-3

I am pretty good with Python, so pseudo-code will suffice when details are trivial. Please get me started on the task - how do go about crawling the net for the snail mail addresses of churches in my state. Once I have a one liner such as "123 Old West Road #3 Old Lyme City MD 01234", I can probably parse it into City, State, Street, number, apt with enough trial and error. My problem is - if I use white pages online, then how do I deal with all the HTML junk, HTML tables, ads, etc? I do not think I need their phone number, but it will not hurt - I can always throw it out once parsed. Even if your solution is half-manual (such as save to pdf, then open acrobat, save as text) - I might be happy with it still. Thanks! Heck, I will even accept Perl snippets - I can translate them myself.

Matt
  • 22,721
  • 17
  • 71
  • 112
Hamish Grubijan
  • 10,562
  • 23
  • 99
  • 147
  • Thanks for the list of technologies. Now, which online directory provides the highest signal-to noise ratio? Also, what if the results span multiple pages? How can I click through them all using your technology of choice? – Hamish Grubijan Dec 14 '09 at 23:00

5 Answers5

2

Try lynx --dump <url> to download the web pages. All the troublesome HTML tags will be stripped from the output, and all the links from the page will appear together.

mob
  • 117,087
  • 18
  • 149
  • 283
2

You could use mechanize. It's a python library that simulates a browser, so you could crawl through the white pages (similarly to what you do manually).

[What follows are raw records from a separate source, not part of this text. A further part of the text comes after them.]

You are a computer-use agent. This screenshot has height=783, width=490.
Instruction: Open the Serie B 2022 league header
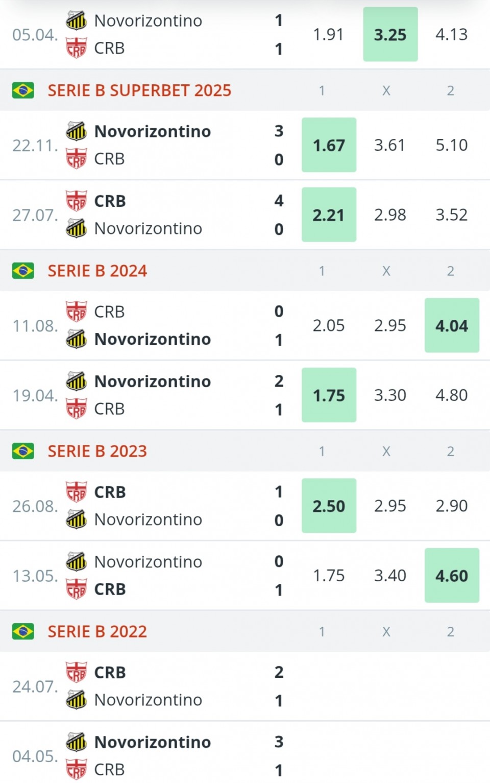point(97,631)
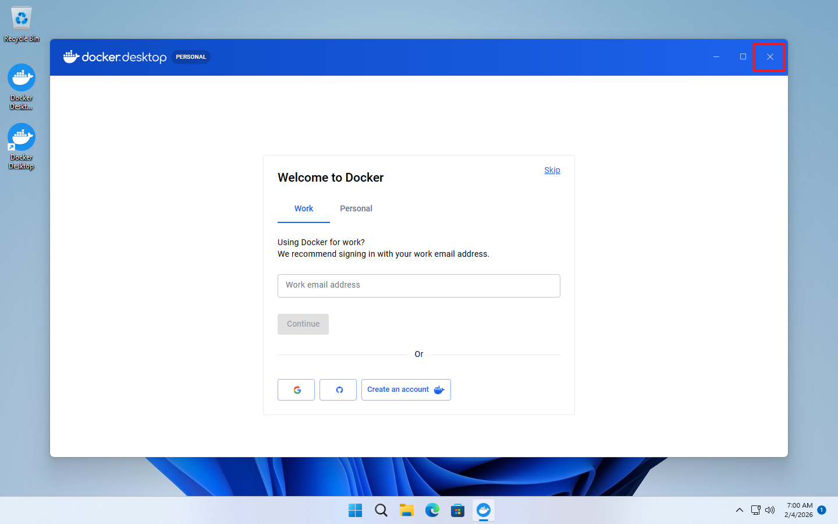
Task: Skip the Docker sign-in screen
Action: click(552, 170)
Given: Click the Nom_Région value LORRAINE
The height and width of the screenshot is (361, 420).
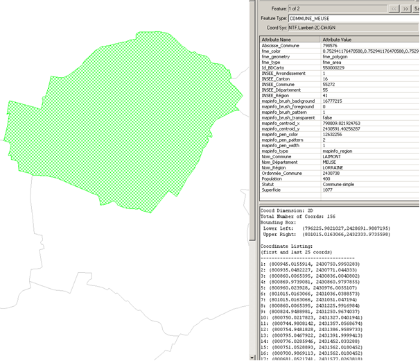Looking at the screenshot, I should (x=335, y=167).
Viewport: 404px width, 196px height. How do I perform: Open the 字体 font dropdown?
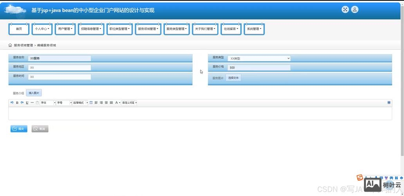pos(48,103)
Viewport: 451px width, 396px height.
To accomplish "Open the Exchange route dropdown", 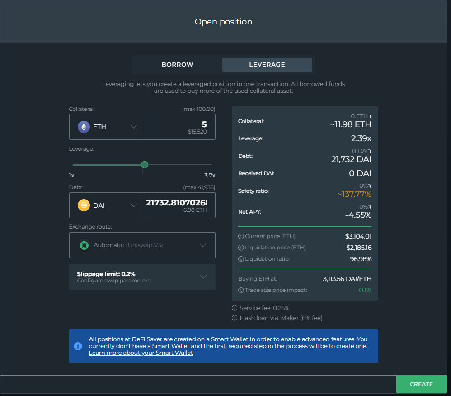I will [x=202, y=245].
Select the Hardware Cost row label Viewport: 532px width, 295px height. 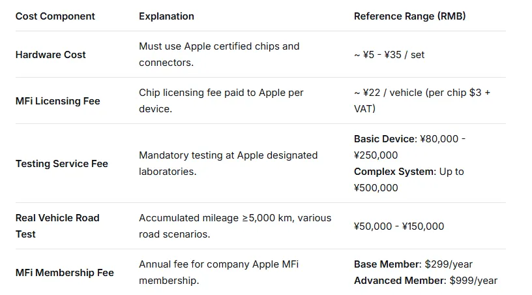50,55
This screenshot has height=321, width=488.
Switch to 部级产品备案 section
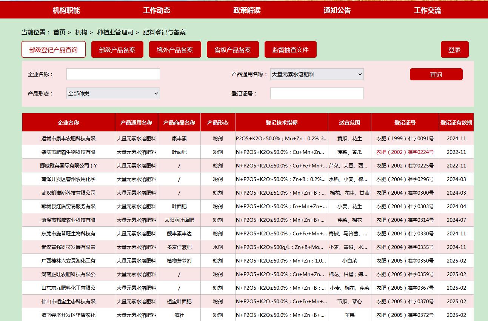(117, 49)
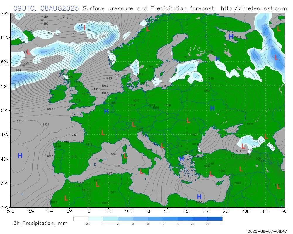
Task: Click the 3h Precipitation, mm legend label
Action: pyautogui.click(x=40, y=223)
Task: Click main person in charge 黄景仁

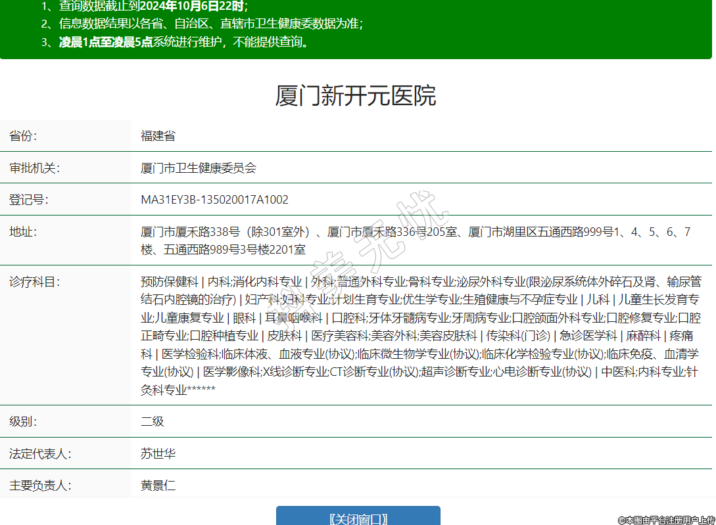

In order to deal with the 'html junk' python has a library for that too: BeautifulSoup It is a lovely way to get the data you want out of HTML (of course it assumes you know a little bit about HTML, as you will still have to navigate the parse tree).

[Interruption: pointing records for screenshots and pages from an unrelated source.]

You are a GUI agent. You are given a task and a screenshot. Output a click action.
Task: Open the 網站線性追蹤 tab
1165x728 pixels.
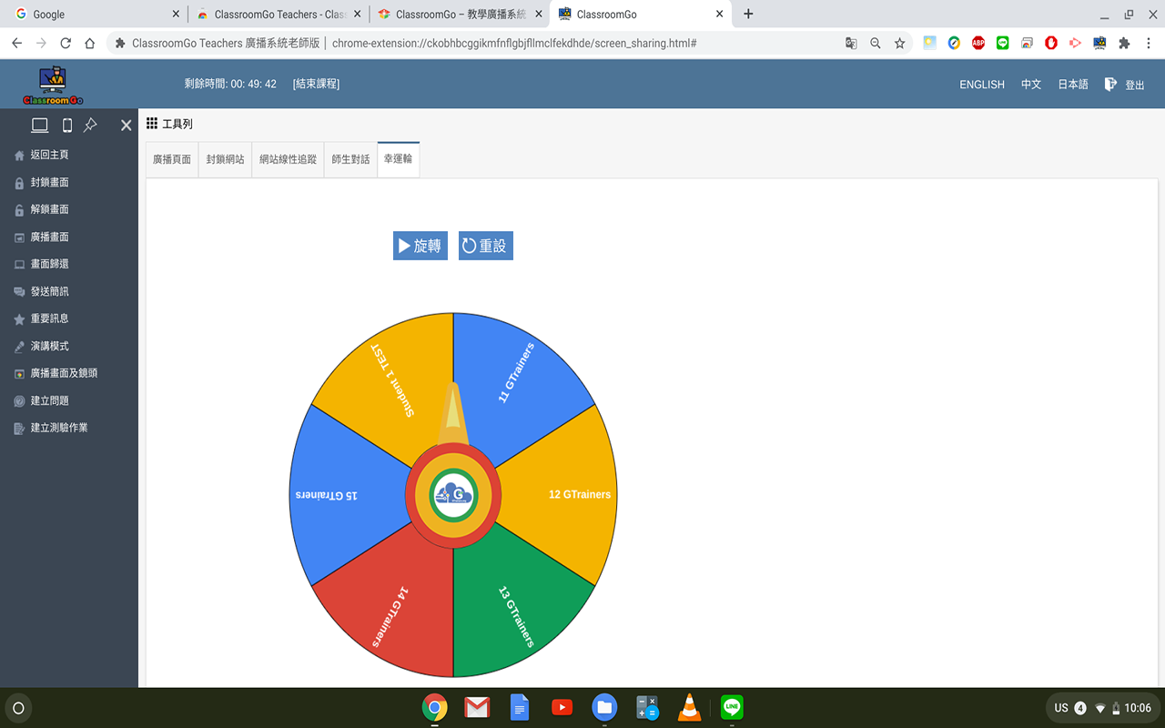click(288, 159)
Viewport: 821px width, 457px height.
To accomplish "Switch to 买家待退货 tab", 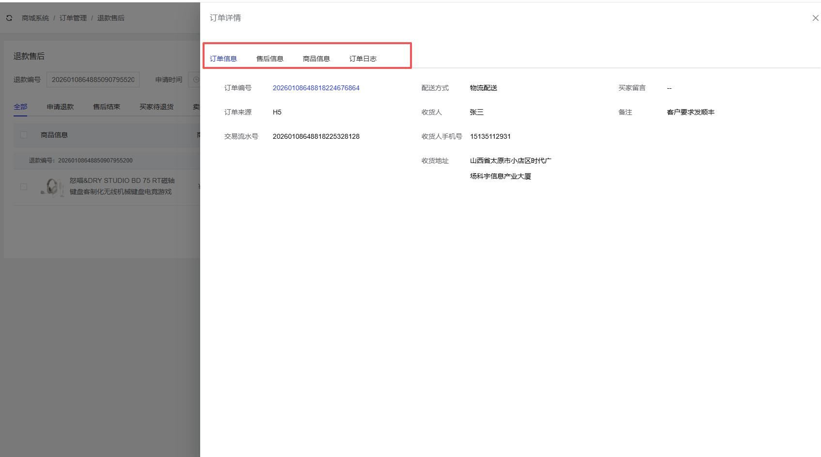I will point(156,107).
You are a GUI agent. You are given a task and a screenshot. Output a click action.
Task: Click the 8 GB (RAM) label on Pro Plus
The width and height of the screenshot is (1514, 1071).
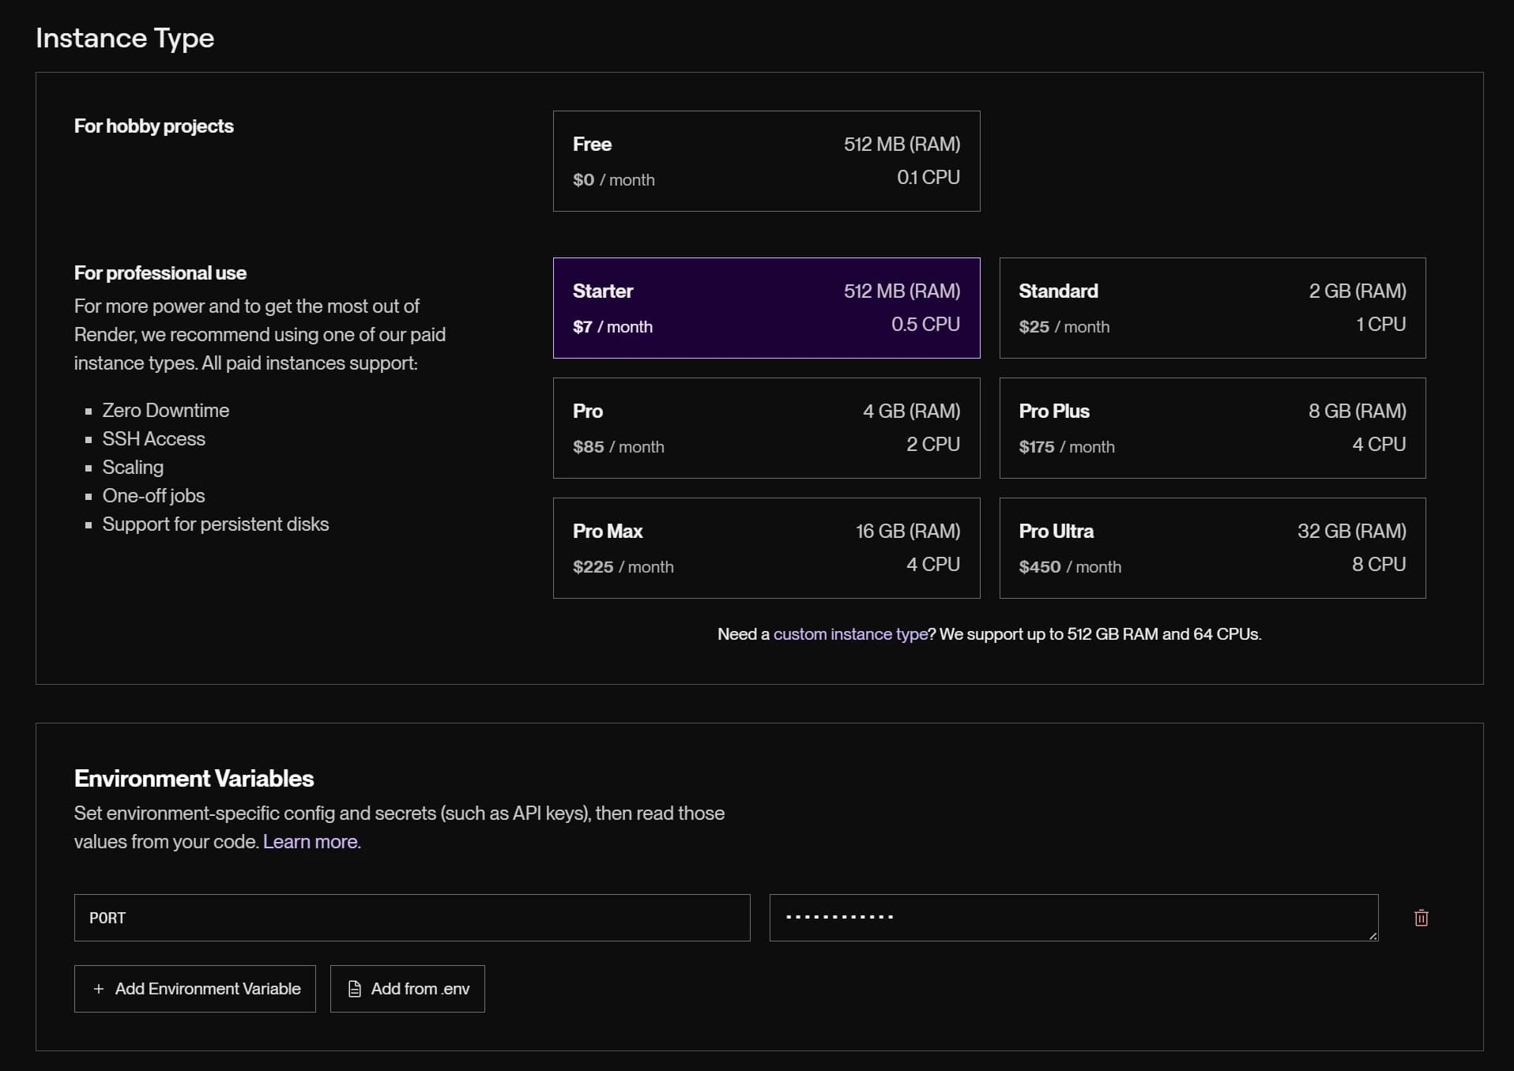point(1357,411)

Update: As to your follow-up question on how to click through multiple pages. mechanize is a library to do just that. Take a closer look at their examples, esp. the follow_link method. As I said it simulates a browser, so 'clicking' can be realized quickly in python.

Frank
  • 10,461
  • 2
  • 31
  • 46
2

What you're trying to do is called Scraping or web scraping.

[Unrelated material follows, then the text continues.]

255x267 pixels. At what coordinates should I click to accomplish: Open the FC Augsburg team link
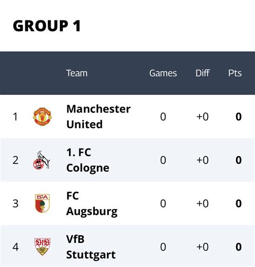tap(92, 203)
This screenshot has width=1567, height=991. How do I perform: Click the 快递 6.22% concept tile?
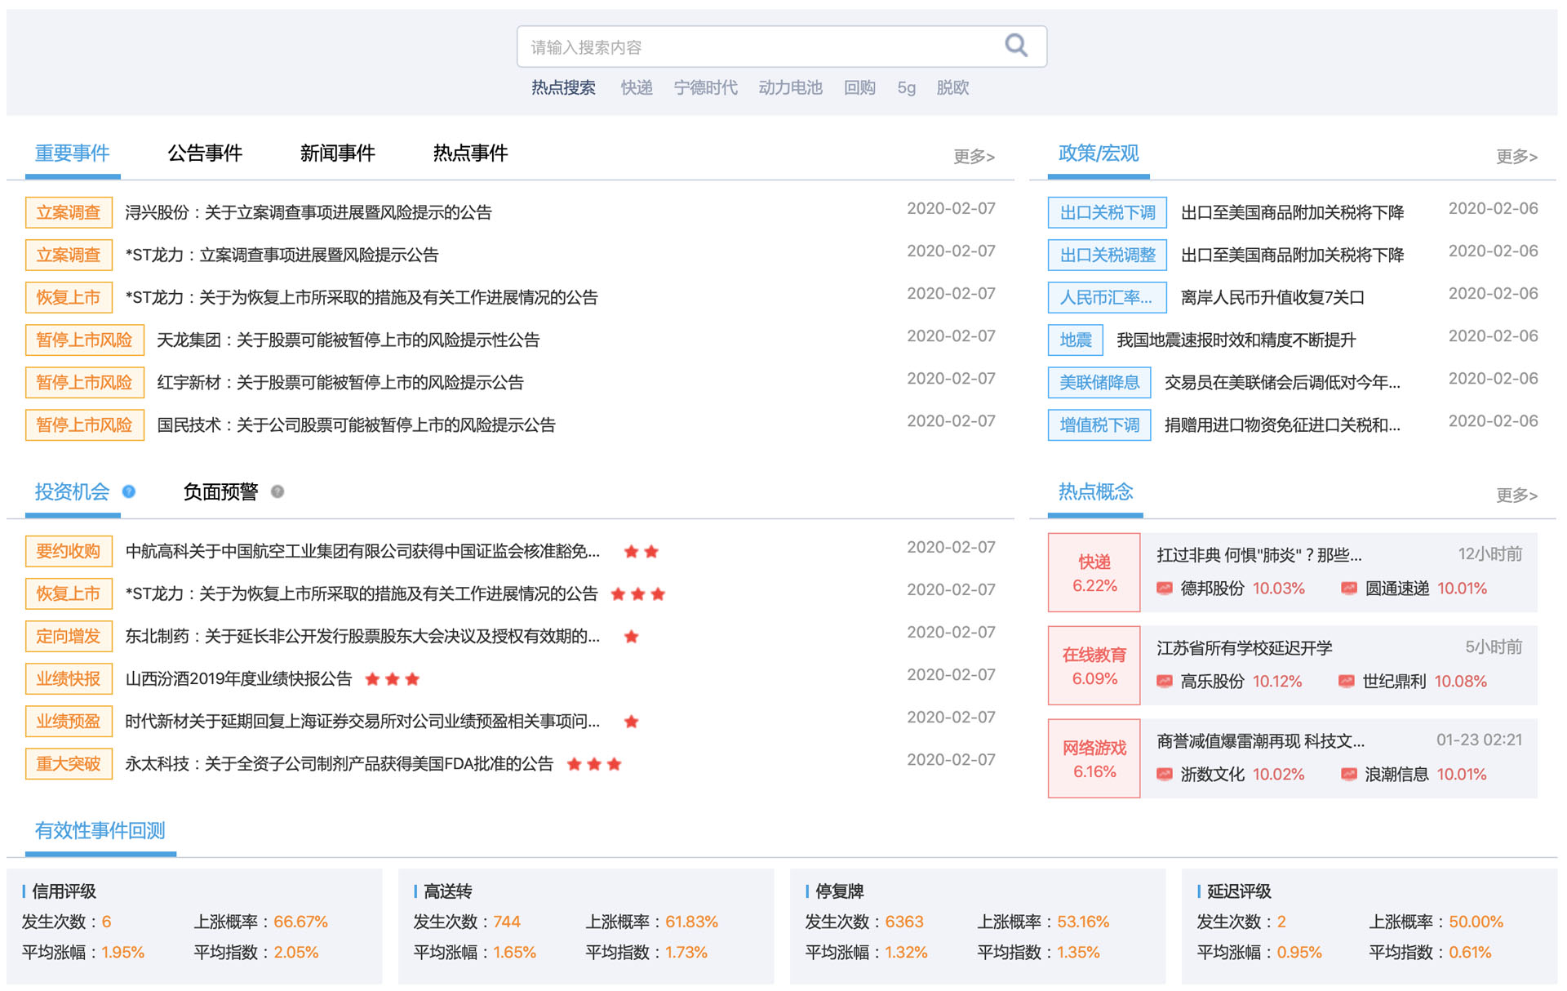click(x=1094, y=572)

If you do some searches on python and scraping, you may find a list of tools that will help.

(I have never used scrapy, but it's site looks promising :)

Seth
  • 45,033
  • 10
  • 85
  • 120
2

Beautiful Soup is a no brainer. Here's a site you might start at http://www.churchangel.com/. They have a huge list and the formatting is very regular -- translation: easy to setup BSoup to scrape.

Peter Rowell
  • 17,605
  • 2
  • 49
  • 65
1

Python scripts might not be the best tool for this job, if you're just looking for addresses of churches in a geographic area.

The US census provides a data set of churches for use with geographic information systems. If finding all the x in a spatial area is a recurring problem, invest in learning a GIS. Then you can bring your Python skills to bear on many geographic tasks.

Matt Stephenson
  • 8,442
  • 1
  • 19
  • 19